**Task goal:**
Return the entire listing, character for character.

※

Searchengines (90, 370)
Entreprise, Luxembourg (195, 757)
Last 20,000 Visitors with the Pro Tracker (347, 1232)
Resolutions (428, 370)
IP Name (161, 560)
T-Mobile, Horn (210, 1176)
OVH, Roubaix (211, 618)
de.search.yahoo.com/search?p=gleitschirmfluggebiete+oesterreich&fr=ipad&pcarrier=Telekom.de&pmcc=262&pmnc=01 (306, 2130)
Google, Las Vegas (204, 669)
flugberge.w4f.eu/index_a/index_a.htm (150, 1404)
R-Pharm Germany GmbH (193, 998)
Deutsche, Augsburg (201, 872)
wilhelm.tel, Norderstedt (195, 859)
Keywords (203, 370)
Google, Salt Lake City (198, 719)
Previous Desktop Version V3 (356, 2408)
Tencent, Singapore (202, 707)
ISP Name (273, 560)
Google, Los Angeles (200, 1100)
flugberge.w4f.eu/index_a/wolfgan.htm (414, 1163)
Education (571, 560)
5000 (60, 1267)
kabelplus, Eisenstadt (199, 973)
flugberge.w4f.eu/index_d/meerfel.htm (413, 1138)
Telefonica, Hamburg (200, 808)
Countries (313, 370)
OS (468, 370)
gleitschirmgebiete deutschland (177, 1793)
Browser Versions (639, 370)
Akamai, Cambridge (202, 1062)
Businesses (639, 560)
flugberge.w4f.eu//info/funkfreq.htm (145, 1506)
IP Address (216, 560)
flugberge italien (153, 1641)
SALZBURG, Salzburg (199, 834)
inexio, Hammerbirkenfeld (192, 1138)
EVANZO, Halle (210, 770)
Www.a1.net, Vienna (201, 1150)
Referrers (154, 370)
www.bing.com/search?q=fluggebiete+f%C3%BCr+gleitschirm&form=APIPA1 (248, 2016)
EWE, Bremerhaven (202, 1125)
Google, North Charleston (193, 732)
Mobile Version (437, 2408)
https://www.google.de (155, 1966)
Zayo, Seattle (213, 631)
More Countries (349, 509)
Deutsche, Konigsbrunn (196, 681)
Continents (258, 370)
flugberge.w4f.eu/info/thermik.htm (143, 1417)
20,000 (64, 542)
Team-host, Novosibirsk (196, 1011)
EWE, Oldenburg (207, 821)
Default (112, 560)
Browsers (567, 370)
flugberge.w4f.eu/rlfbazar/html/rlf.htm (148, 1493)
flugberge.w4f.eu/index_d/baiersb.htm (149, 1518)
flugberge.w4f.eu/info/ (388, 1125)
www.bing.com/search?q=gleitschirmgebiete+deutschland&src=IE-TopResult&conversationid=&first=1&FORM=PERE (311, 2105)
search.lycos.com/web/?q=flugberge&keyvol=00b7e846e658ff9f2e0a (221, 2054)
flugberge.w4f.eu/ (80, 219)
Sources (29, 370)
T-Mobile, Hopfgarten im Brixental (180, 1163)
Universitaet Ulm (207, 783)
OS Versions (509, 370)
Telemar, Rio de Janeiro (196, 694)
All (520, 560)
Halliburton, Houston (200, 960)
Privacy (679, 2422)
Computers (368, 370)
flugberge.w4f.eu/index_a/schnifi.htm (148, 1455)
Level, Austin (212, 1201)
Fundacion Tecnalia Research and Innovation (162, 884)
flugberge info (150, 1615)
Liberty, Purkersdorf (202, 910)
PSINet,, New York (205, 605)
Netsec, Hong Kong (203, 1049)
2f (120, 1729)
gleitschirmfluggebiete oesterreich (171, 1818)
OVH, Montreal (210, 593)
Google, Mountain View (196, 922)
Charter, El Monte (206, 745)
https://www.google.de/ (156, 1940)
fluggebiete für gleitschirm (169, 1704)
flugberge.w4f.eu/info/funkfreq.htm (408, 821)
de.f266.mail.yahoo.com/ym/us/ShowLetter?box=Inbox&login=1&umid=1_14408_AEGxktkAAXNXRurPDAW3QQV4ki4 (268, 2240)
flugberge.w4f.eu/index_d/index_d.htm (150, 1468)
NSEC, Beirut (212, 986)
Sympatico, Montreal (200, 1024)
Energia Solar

※

**Answer to this task:**
Searchengines (90, 370)
Entreprise, Luxembourg (195, 757)
Last 20,000 Visitors with the Pro Tracker (347, 1232)
Resolutions (428, 370)
IP Name (161, 560)
T-Mobile, Horn (210, 1176)
OVH, Roubaix (211, 618)
de.search.yahoo.com/search?p=gleitschirmfluggebiete+oesterreich&fr=ipad&pcarrier=Telekom.de&pmcc=262&pmnc=01 (306, 2130)
Google, Las Vegas (204, 669)
flugberge.w4f.eu/index_a/index_a.htm (150, 1404)
R-Pharm Germany GmbH (193, 998)
Deutsche, Augsburg (201, 872)
wilhelm.tel, Norderstedt (195, 859)
Keywords (203, 370)
Google, Salt Lake City (198, 719)
Previous Desktop Version V3 (356, 2408)
Tencent, Singapore (202, 707)
ISP Name (273, 560)
Google, Los Angeles (200, 1100)
flugberge.w4f.eu/index_a/wolfgan.htm (414, 1163)
Education (571, 560)
5000 (60, 1267)
kabelplus, Eisenstadt (199, 973)
flugberge.w4f.eu/index_d/meerfel.htm (413, 1138)
Telefonica, Hamburg (200, 808)
Countries (313, 370)
OS (468, 370)
gleitschirmgebiete deutschland (177, 1793)
Browser Versions (639, 370)
Akamai, Cambridge (202, 1062)
Businesses (639, 560)
flugberge.w4f.eu//info/funkfreq.htm (145, 1506)
IP Address (216, 560)
flugberge italien (153, 1641)
SALZBURG, Salzburg (199, 834)
inexio, Hammerbirkenfeld (192, 1138)
EVANZO, Halle (210, 770)
Www.a1.net, Vienna (201, 1150)
Referrers (154, 370)
www.bing.com/search?q=fluggebiete+f%C3%BCr+gleitschirm&form=APIPA1 (248, 2016)
EWE, Bremerhaven (202, 1125)
Google, North Charleston (193, 732)
Mobile Version (437, 2408)
https://www.google.de (155, 1966)
Zayo, Seattle (213, 631)
More Countries (349, 509)
Deutsche, Konigsbrunn (196, 681)
Continents (258, 370)
flugberge.w4f.eu/info/thermik.htm (143, 1417)
20,000 (64, 542)
Team-host, Novosibirsk (196, 1011)
EWE, Oldenburg (207, 821)
Default (112, 560)
Browsers (567, 370)
flugberge.w4f.eu/rlfbazar/html/rlf.htm (148, 1493)
flugberge.w4f.eu/index_d/baiersb.htm (149, 1518)
flugberge.w4f.eu/info/ (388, 1125)
www.bing.com/search?q=gleitschirmgebiete+deutschland&src=IE-TopResult&conversationid=&first=1&FORM=PERE (311, 2105)
search.lycos.com/web/?q=flugberge&keyvol=00b7e846e658ff9f2e0a (221, 2054)
flugberge.w4f.eu/ (80, 219)
Sources (29, 370)
T-Mobile, Hopfgarten im Brixental (180, 1163)
Universitaet Ulm (207, 783)
OS Versions (509, 370)
Telemar, Rio de Janeiro (196, 694)
All (520, 560)
Halliburton, Houston (200, 960)
Privacy (679, 2422)
Computers (368, 370)
flugberge.w4f.eu/index_a/schnifi.htm (148, 1455)
Level, Austin (212, 1201)
Fundacion Tecnalia Research and Innovation (162, 884)
flugberge info (150, 1615)
Liberty, Purkersdorf (202, 910)
PSINet,, New York (205, 605)
Netsec, Hong Kong (203, 1049)
2f (120, 1729)
gleitschirmfluggebiete oesterreich (171, 1818)
OVH, Montreal (210, 593)
Google, Mountain View (196, 922)
Charter, El Monte (206, 745)
https://www.google.de/ (156, 1940)
fluggebiete für gleitschirm (169, 1704)
flugberge.w4f.eu/info/funkfreq.htm (408, 821)
de.f266.mail.yahoo.com/ym/us/ShowLetter?box=Inbox&login=1&umid=1_14408_AEGxktkAAXNXRurPDAW3QQV4ki4 (268, 2240)
flugberge.w4f.eu/index_d/index_d.htm (150, 1468)
NSEC, Beirut (212, 986)
Sympatico, Montreal (200, 1024)
Energia Solar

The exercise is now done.